There are a few issues with the existing validator (see #892, #891)

Additionally, when using the loader framework to instantiate dataclasses, validation at the python level will be performed. Complicating the picture, the current dataclass generation framework creates classes that perform silent coercion to correct data. While this follow's Postel's law it can be confusing, as it means that any validator what uses python objects as an intermediate will not detect classes of error that are silently repaired/coerced/fixed.

@deepakunni3 wrote design principles for validation here https://linkml.io/linkml-validator/design/

These are great, I will regurgitate verbatim here:

I agree with all of these.

Rather than "parseable validation messages" I would instead say that the validator should produce ValidationResult objects that conform to the standard validation data model. See validation.yaml. See also #368

The validation data model is not very well exposed at the moment, so I will describe it briefly here. It follows closely the SHACL validation shape model, and it uses the same vocabulary, e.g. http://www.w3.org/ns/shacl#MinCountConstraintComponent (see https://www.w3.org/TR/shacl/#core-components-shape).

OAK uses an extension of this datamodel we should fold back in to LinkML

Although the OAK implementation is hardwired for sqlite and OMO I think it is instructive to look at it and combine it with @deepakunni3's design. In particular of note is that the validator produces ValidationResult objects, which are typed with both severity and constraint violation type, and it is up to the wrapper tool/CLI to decide things such as how to serialize (csv vs yaml vs json vs rdf vs insert into a SQL database...) which error or severity types to filter.

@matentzn is about to start using this in anger with Anita and their experience will help feed into our design here.

Of note, the OAK implementation will also perform "repair" coercion operations. See RepairOperation. Not all constraint violations can be repaired, and it is not always desirable to do the repair - sometimes it is better not to follow Postel's law and "fail fast"

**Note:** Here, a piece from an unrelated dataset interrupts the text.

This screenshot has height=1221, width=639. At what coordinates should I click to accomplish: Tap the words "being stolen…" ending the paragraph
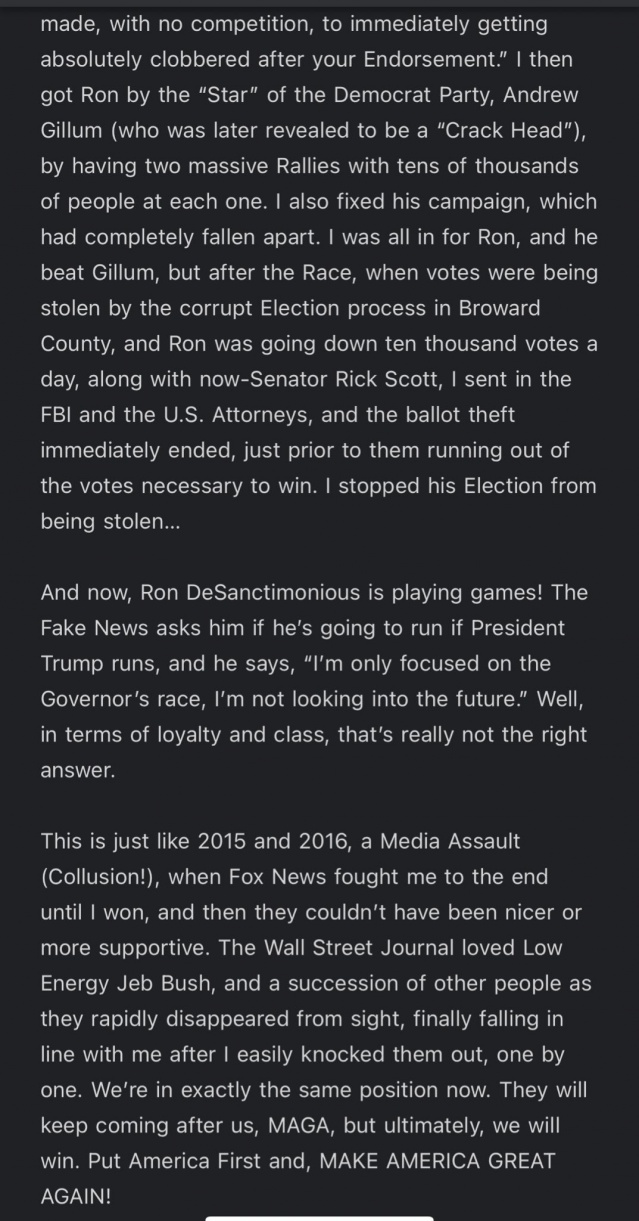[x=113, y=521]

cmungall commented 2 years ago

APPROACH:

Given the above, what is our approach?

First there should be only one 'place' to do validation. We should either:

  1. fold the linkml-validator repo in to linkml, OR
  2. we should deprecate the existing linkml-validate command and have people install linkml-validator
  3. refactor such that link-validator is a dependency of linkml, rather than vice versa

Approach 1 is probably quite easy for users, but has the downside that linkml-validator is not visible as a distinct product in itself. There is some value in having it as distinct with its own documentation, credit, evolution, ...

Approach 2 is maybe quite confusing for users. The dependency chain is currently

linkml-validator --[depends on]--> linkml --[depends_on]--> linkml_runtime

Currently we have a large number of repos that have been set up with standard templates that make linkml a developer dependency and runtime a runtime dependency. If these repos want to take advantage of validation then they need to add an extra dependency.

Approach 3 may be desirable but not sure if it's possible. Validation inherently takes advantage of generators which are in linkml. I suppose the core validator framework could be in its own repo, and plugins may depend on linkml.

Overall I am leaning towards 1 but we would make sure that @deepakunni3 is OK with this and credits/history were sufficiently incorporated

matentzn commented 2 years ago

Ticket plan looks great.

deepakunni3 commented 2 years ago

This is a great issue to get up to speed on what has happened so far in terms of validation in linkml 🎉

@cmungall I agree with your comments above and have a few thoughts I wanted to highlight, as I try to recall the points that led me to write linkml-validator.

Validation Vocabulary

Recommendation: It would be great to explore and see if we can merge the validation schema in linkml and linkml-validator so that we accommodate a wide range of use-cases.

linkml-validate

Recommendation: It would be great if we can explore how to refactor the linkml.validators submodule. Ideally, the linkml-validator should be able to fit in this submodule.

Happy to take a stab at this in the coming weeks :)